The first North Words Writers Symposium will be held June 3-6 in Skagway. Click the link in the first question below for details.
How did the North Words Writers Symposium come to be?
Dan: During Buckwheat’s human-powered trek from Miami to Nome three years ago we had the opportunity to talk at length about a writer’s symposium. We rendezvoused in central Minnesota in March, and on the northward walk to Winnipeg chatted constantly about a writer’s symposium. As the miles passed under our feet, we talked about reasons to host a symposium, who might come, what they wanted, how we could meet their desires, and why Skagway had the potential to be a great gathering place for aspiring writers and aspiring writers. Buckwheat never let go of the idea, and set about politicking with Skagway, Yukon, and Alaska leaders to walk our talk.
Buckwheat: I like reading about my part of the world and I want to encourage everybody to write more about Yukon and Alaska.
Why a symposium rather than a conference?
Dan: Nine years as a staff member for the Sitka Symposium convinced me that people who attend these sorts of gatherings want at least as much to contribute as listen. People ought to have time to talk with each other. Great conversation is a scarce commodity in our a treadmill world of digital messaging, and anything we can do to stimulate discussion will contribute to event’s value. Our panel discussions are led by published authors talking about writing, but symposium participants are encouraged to build scaffolds to support further lines of thought. The trick in a two-hour discussion is to keep the scaffold from collapsing.
Buckwheat: We are encouraging discussion rather than lectures.
Tell us about this year’s theme, Frontiers of Language.
Dan: We hope this works for people interested in open space, wild things, survival, independence, surprises, experimentation, determination, celebration, and living on the edge.
Buckwheat: Skagway has preserved a glimpse into a bygone frontier, and we want to see more of that in the printed page. Just because it happened a hundred years ago doesn’t mean things have changed.
You’ve pulled together a great faculty. What sort of mix were you seeking?
Dan: The North Words faculty is comprised of Alaskans who write exceptionally well about people striving to live out a piece of the Northern myth. Our keynote speaker, Dana Stabenow, constructed a dazzling career on that premise. Where better to converge with mythmakers than in Skagway, Gateway to the Klondike?
Buckwheat: We want to bring together great Alaska writers and publishers to explore with participants the craft and ideas behind the printed word. We’re excited to host approaches even beyond the page to film and TV.
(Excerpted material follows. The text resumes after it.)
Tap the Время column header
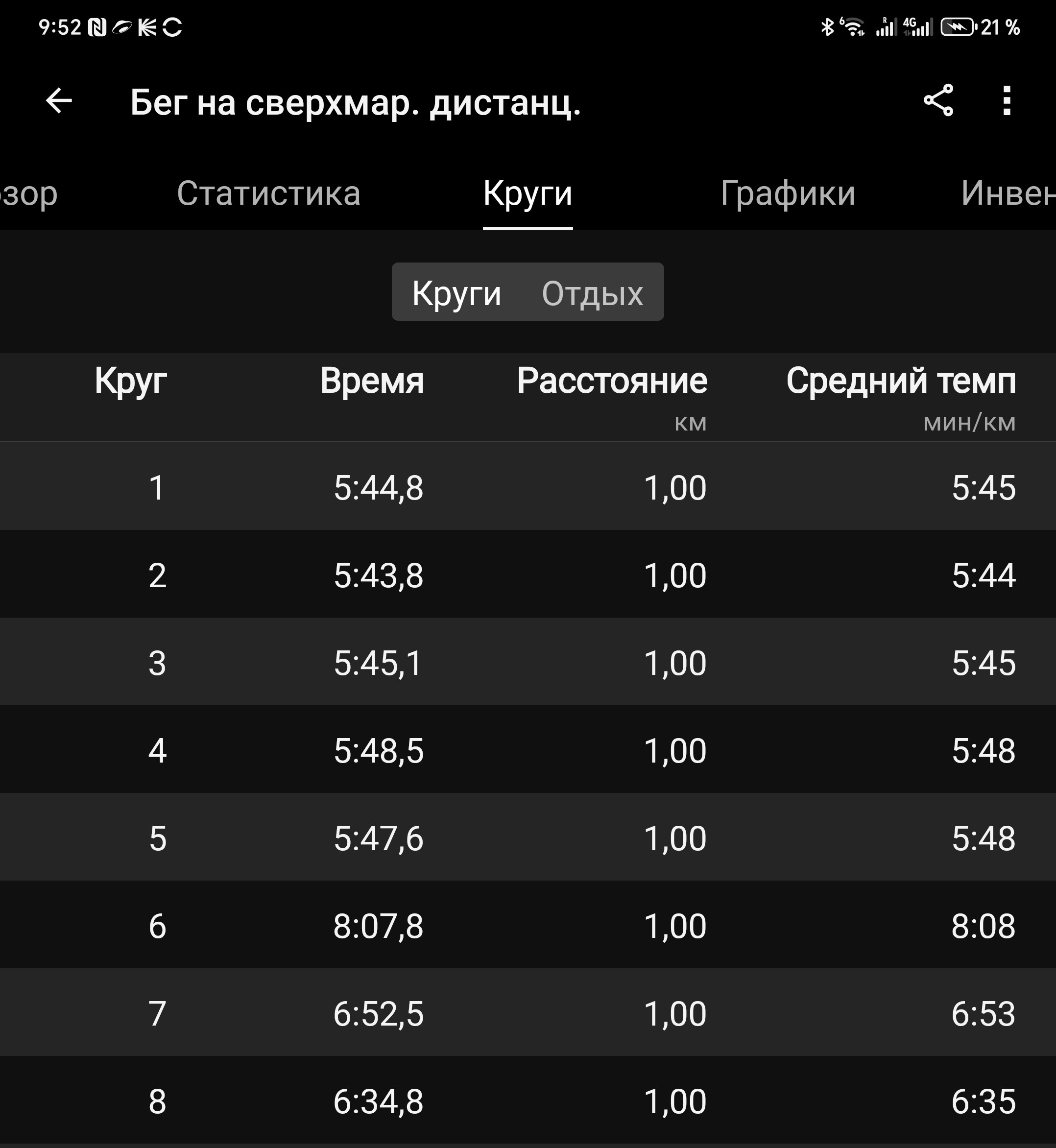 (372, 381)
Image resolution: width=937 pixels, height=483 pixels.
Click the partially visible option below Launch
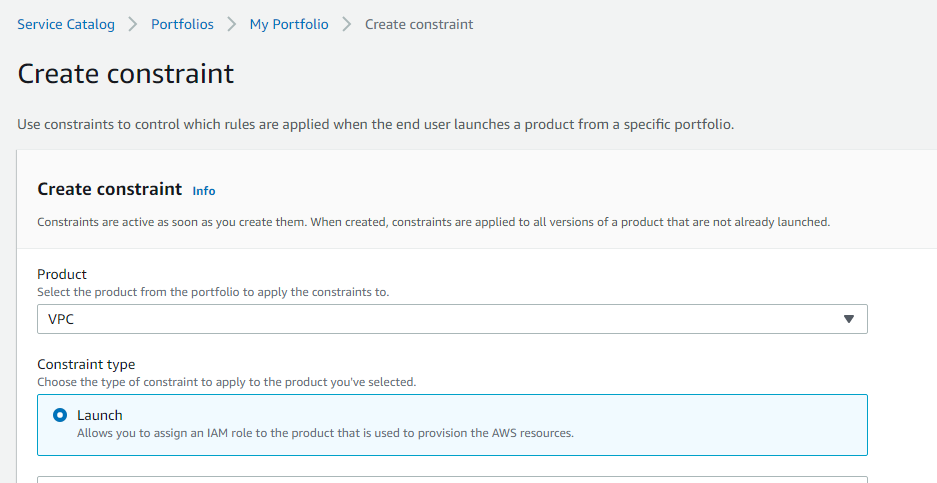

Describe the participants you expect and what they can expect to gain from attending.
Dan: Folks who are interested in attending North Words should come expecting the following:
-Solid strategy focused on the craft of successful writing;
-True accounts from survivors of the publishing world;
-Opportunities to chat with like-minded believers in the Word and the Edge;
-Frontier adventures (train ride to White Pass, hike at lake Bennett, Dyea raft trip, etc.)
-Networking with human beings (as opposed to the blinking screen)
Buckwheat: I think about the people who have already registered, like Sarah McGinnis in North Carolina who thinks that Alaska is filled with special characters, and wants insight on writing about them. It’s more than just writing. It’s an exploration of place and mind. We’re dancing on the edge of wilderness every day. Wild people, too. What with the whorehouse tours, taco feeds, hikes, bikes, and the raft trip down the Taiya River—it’s an unbelievable deal.
In what ways does the Symposium distinguish itself from the Kachemak Bay Writers Conference and the Alaska Book Festival?
Dan: The North Words crew honors all those brave organizers who came before us. We are impressed by the energy committed to developing enduring writing communities in Alaska and northern Canada, and are eager to contribute to a sustainable frontier literature. After many sessions with the Sitka Symposium, which concluded a 25-year run in 2009, I was inspired to continue fostering relationships, conversation, and the powerful ideas that come from the convergence of remarkable people. Buckwheat loved the idea of gathering word wizards in Skagway, and taking them to new intellectual and experiential heights. No town can throw a party like Skagway; we know that faculty and participants will discover new worlds at this transformative event.
Buckwheat: The difference comes down to our location. We are a jumping-off place. Our living history permeates the Symposium. It’s even beyond the physical grandeur—literature translates a place like this through the human experience.